Mueller Keith J, Stoner Julie A, Shambaugh-Miller Michael D, Lucas Woodrow O, Pol Louis G
Department of Preventive and Societal Medicine, University of Nebraska Medical Center, 984350 Nebraska Medical Center, Omaha, NE 68198-4350, USA.
J Rural Health. 2003 Fall;19(4):450-60. doi: 10.1111/j.1748-0361.2003.tb00582.x.
Public policymakers and their advisers struggle with the problem of specifying criteria by which health care providers in rural areas are eligible for special consideration in payment policies and for special grant programs. A means of designating places can provide a basis for assistance and can help target public resources for any providers who deliver services in those places.
This paper provides the details underlying a place-based approach to identifying rural areas that are at risk for not being able to provide requisite health services.
A population size criterion is utilized first to eliminate metropolitan areas and other large agglomerations from consideration. Any territory not included in a place of 3500 or more people, including a 25-mile buffer around that place, is a priori considered to be at risk. All places, including buffers, that have populations between 3500 and 100,000 are further analyzed using population compositional data and principal components analysis.
In 10 states and 24 bordering states selected for developing and testing the method, there were 1907 block groups outside the boundaries of any place with a population of at least 3500. In addition, the analysis suggested that 66 out of 236 places and buffers with populations between 3500 and 100,000 also should be classified as vulnerable.
The results are discussed in regard to how a place-based approach can advance the study of rural health needs. By focusing on the needs of the people residing in a defined area, as determined from the aggregate characteristics of the population, a model is generated that can be used to predict special circumstances confronting any service provider. The public policy implications of the findings are also considered. Special payment policies could be written on the basis of place instead of provider characteristics, and grant programs providing technical assistance could be targeted to places of greatest need.

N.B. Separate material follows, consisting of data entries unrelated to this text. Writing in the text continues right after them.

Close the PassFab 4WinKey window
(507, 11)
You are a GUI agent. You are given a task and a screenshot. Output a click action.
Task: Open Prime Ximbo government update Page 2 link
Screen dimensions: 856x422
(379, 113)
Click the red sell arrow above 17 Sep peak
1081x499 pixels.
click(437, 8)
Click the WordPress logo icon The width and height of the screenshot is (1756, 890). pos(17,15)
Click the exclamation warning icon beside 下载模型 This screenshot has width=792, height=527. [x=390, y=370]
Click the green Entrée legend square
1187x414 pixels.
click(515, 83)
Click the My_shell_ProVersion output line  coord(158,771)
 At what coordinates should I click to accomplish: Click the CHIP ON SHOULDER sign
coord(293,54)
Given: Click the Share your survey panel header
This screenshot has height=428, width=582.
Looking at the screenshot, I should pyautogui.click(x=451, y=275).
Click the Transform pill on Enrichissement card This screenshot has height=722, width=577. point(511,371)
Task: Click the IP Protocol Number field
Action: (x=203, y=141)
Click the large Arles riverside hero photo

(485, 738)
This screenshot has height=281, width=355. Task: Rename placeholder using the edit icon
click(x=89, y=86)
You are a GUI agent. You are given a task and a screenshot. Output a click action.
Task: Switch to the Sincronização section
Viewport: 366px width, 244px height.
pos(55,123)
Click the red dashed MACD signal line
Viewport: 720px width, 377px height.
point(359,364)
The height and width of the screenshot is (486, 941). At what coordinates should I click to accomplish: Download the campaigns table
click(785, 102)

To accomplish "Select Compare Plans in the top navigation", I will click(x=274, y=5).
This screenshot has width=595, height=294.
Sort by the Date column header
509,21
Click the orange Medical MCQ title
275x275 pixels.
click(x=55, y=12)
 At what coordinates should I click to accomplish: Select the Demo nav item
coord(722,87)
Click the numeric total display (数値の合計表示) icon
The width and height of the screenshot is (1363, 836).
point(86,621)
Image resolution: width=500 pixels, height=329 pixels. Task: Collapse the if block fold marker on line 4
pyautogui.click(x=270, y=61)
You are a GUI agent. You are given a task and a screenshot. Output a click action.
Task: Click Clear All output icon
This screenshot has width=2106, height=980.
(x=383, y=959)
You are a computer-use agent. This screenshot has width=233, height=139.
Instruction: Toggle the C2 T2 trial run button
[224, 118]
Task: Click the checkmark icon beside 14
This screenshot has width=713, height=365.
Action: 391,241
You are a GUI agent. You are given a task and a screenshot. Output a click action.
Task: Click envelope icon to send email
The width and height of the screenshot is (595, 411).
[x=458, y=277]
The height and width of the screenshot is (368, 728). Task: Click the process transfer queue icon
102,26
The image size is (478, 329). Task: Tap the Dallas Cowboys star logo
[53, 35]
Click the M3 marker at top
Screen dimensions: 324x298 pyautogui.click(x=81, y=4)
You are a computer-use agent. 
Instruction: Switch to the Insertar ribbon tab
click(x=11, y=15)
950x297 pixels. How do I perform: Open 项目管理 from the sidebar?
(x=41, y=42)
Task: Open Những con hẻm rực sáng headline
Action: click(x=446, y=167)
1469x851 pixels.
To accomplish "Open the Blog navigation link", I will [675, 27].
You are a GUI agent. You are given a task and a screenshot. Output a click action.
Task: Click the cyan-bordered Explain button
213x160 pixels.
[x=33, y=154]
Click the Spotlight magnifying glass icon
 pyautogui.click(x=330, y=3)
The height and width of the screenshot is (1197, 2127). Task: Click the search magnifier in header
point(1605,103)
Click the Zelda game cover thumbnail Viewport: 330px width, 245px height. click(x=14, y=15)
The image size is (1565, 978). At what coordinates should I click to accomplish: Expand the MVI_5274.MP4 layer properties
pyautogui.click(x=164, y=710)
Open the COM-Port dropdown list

公共政策制定者及其顾问在确定农村地区医疗服务提供者有资格在支付政策和特殊拨款计划中获得特殊考虑的标准这一问题上颇费周折。指定地点的方法可为援助提供依据,并有助于将公共资源定向用于在这些地点提供服务的任何提供者。
本文详述了一种基于地点的方法,用于识别可能无法提供必要医疗服务的农村地区。
首先采用人口规模标准,将大都市地区和其他大型聚居区排除在外。任何未包含在人口为3500人或以上的地点(包括该地点周围25英里的缓冲区)内的区域,都被预先视为有风险区域。所有人口在3500至100000之间的地点(包括缓冲区),都使用人口构成数据和主成分分析进行进一步分析。
在选定用于开发和测试该方法的10个州和24个接壤州中,有1907个街区组位于人口至少为3500人的任何地点的边界之外。此外,分析表明,在236个人口在3500至100000之间的地点和缓冲区内,有66个也应被归类为易受影响地区。
讨论了基于地点的方法如何能够推进农村医疗需求研究的结果。通过关注根据人口总体特征确定的特定区域内居民的需求,生成了一个可用于预测任何服务提供者所面临特殊情况的模型。还考虑了研究结果对公共政策的影响。可以根据地点而非提供者特征制定特殊支付政策,并且提供技术援助的拨款计划可以针对最需要的地区。